(Problem to solve): Only one stretch of the listing below is wanted. Begin at the line that has "The height and width of the screenshot is (617, 1024).", stop after the line that has "Expand the microphone", and repeat every line in between exactly.

====== Excerpted data

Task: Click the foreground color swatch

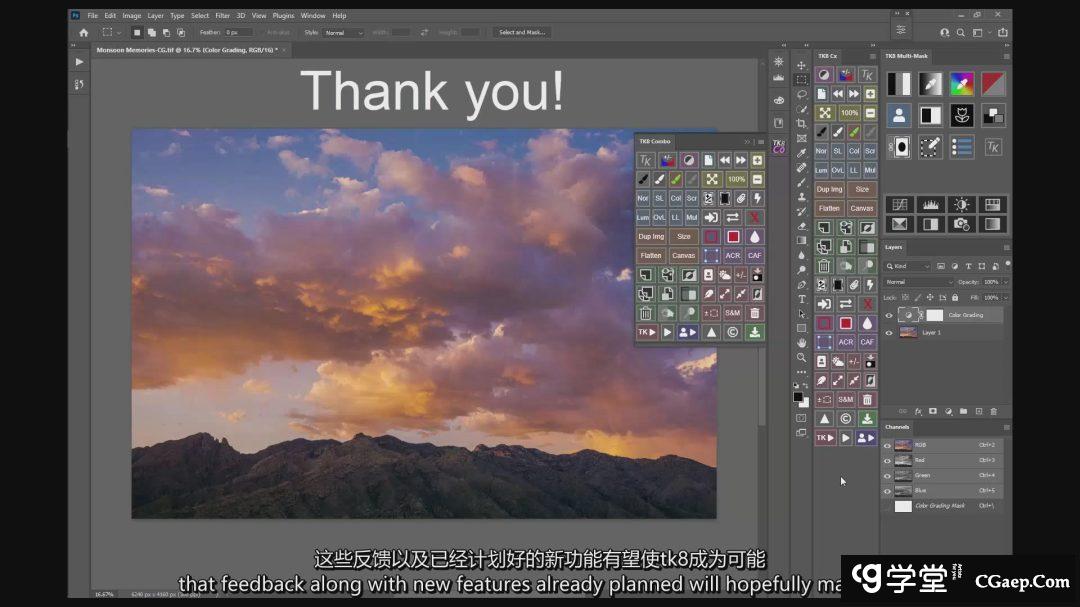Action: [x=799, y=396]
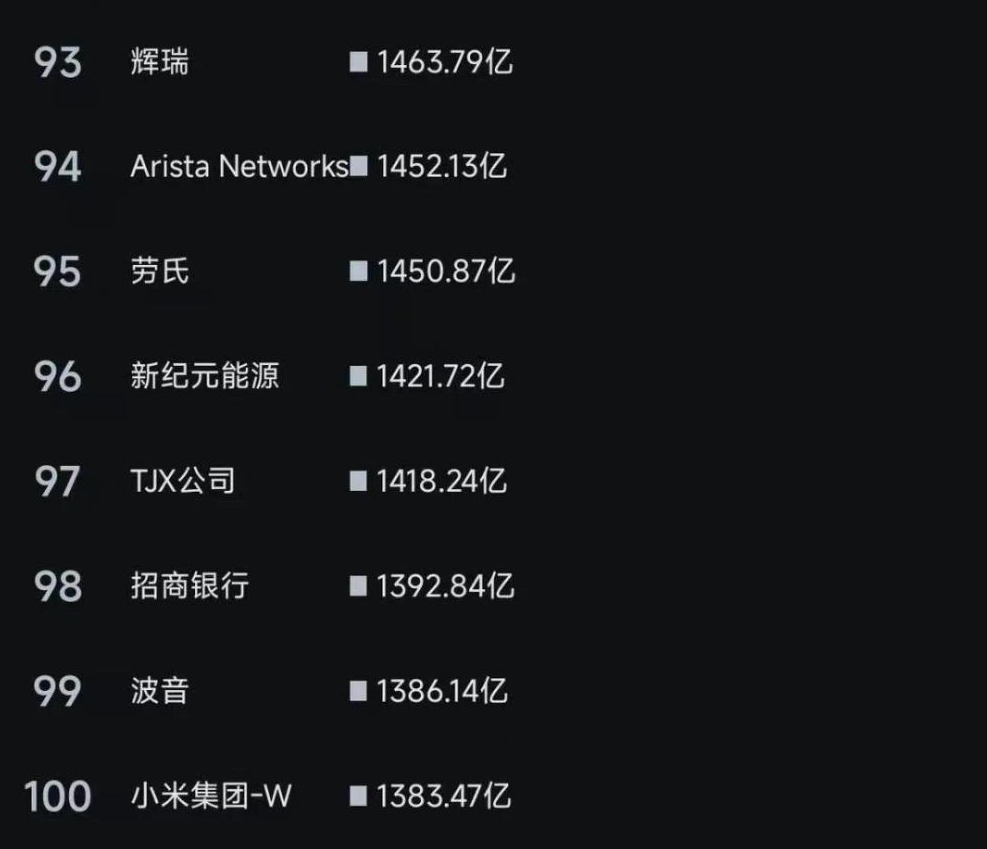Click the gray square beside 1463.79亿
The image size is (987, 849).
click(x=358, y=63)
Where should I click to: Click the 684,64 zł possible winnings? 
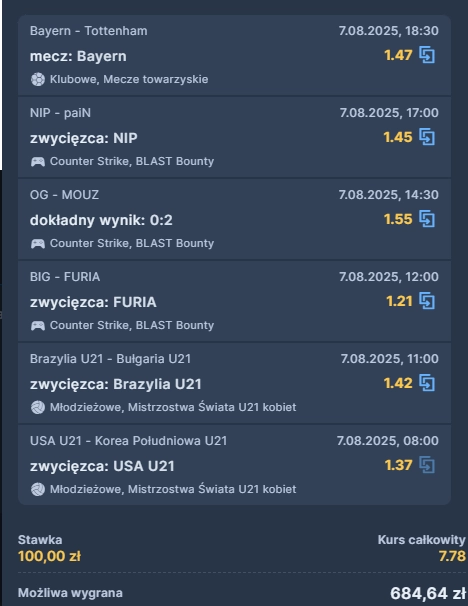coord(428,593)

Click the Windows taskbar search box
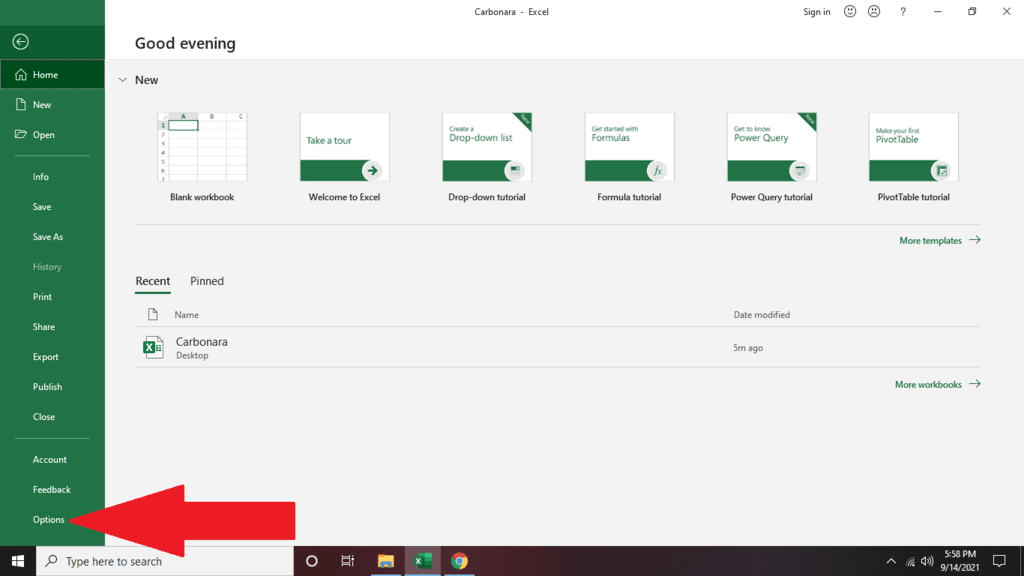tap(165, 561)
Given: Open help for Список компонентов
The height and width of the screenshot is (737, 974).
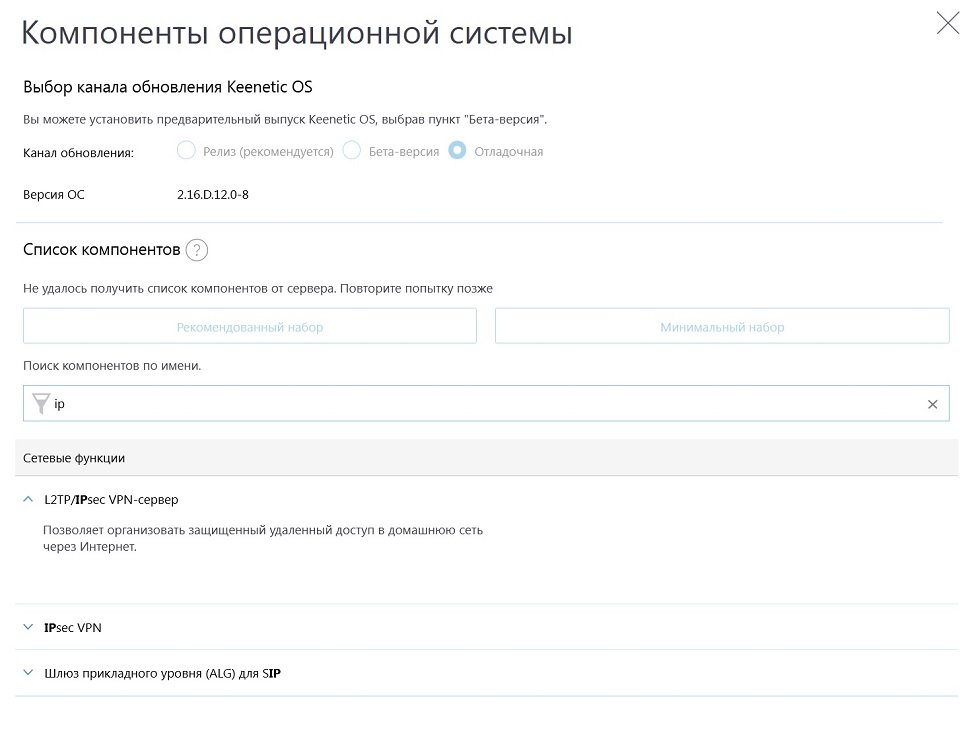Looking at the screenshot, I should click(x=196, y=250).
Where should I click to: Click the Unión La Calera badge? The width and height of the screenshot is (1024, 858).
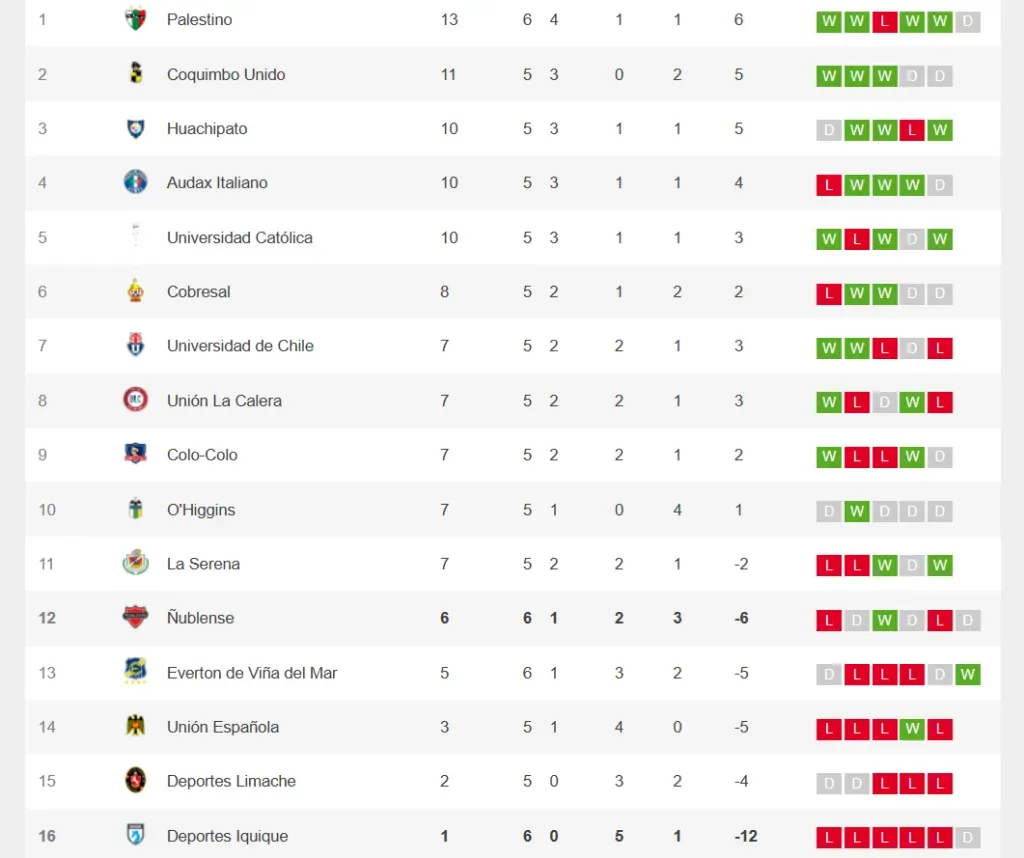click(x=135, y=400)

============
====== Excerpted data

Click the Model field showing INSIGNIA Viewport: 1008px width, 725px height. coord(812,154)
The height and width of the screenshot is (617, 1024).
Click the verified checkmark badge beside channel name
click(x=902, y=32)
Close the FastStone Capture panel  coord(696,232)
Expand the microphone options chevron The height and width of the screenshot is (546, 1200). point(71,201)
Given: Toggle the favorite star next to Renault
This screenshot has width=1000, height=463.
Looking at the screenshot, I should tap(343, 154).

============

(Reply to the exercise):
The height and width of the screenshot is (617, 1024).
Click the verified checkmark badge beside channel name
click(x=902, y=32)
Close the FastStone Capture panel  coord(696,232)
Expand the microphone options chevron The height and width of the screenshot is (546, 1200). point(71,201)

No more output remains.